§ EXCERPTED RECORDS
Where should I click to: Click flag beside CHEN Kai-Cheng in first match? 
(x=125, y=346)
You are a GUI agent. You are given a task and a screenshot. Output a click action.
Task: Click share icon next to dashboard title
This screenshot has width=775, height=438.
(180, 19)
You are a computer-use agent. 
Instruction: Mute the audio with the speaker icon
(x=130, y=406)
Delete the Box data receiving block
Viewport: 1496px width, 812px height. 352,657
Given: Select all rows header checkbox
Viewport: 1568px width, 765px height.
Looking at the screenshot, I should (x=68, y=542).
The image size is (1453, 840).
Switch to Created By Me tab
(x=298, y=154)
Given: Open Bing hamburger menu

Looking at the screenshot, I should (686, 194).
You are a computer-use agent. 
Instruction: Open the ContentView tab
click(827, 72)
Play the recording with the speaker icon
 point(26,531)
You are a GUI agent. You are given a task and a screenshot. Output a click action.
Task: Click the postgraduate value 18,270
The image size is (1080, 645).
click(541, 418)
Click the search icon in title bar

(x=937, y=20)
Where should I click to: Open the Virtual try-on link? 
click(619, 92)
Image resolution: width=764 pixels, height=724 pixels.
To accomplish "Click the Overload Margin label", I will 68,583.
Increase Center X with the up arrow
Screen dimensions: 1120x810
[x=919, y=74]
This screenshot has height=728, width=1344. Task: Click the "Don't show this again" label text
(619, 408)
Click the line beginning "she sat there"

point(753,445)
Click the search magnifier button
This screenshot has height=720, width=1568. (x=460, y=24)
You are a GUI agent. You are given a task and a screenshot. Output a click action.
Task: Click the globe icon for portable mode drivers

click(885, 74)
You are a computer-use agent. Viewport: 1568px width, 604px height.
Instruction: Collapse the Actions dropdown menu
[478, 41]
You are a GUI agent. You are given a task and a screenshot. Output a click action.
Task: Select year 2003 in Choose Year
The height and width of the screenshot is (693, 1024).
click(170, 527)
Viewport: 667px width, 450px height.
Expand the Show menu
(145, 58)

§ WORK TO BE COMPLETED
Copy the items from the start through the line with "(x=298, y=154)", including both ends.

§ SOLUTION FOR THIS EXERCISE
Where should I click to: Click flag beside CHEN Kai-Cheng in first match? 
(x=125, y=346)
You are a GUI agent. You are given a task and a screenshot. Output a click action.
Task: Click share icon next to dashboard title
This screenshot has width=775, height=438.
(180, 19)
You are a computer-use agent. 
Instruction: Mute the audio with the speaker icon
(x=130, y=406)
Delete the Box data receiving block
Viewport: 1496px width, 812px height. 352,657
Given: Select all rows header checkbox
Viewport: 1568px width, 765px height.
Looking at the screenshot, I should (x=68, y=542).
The image size is (1453, 840).
Switch to Created By Me tab
(x=298, y=154)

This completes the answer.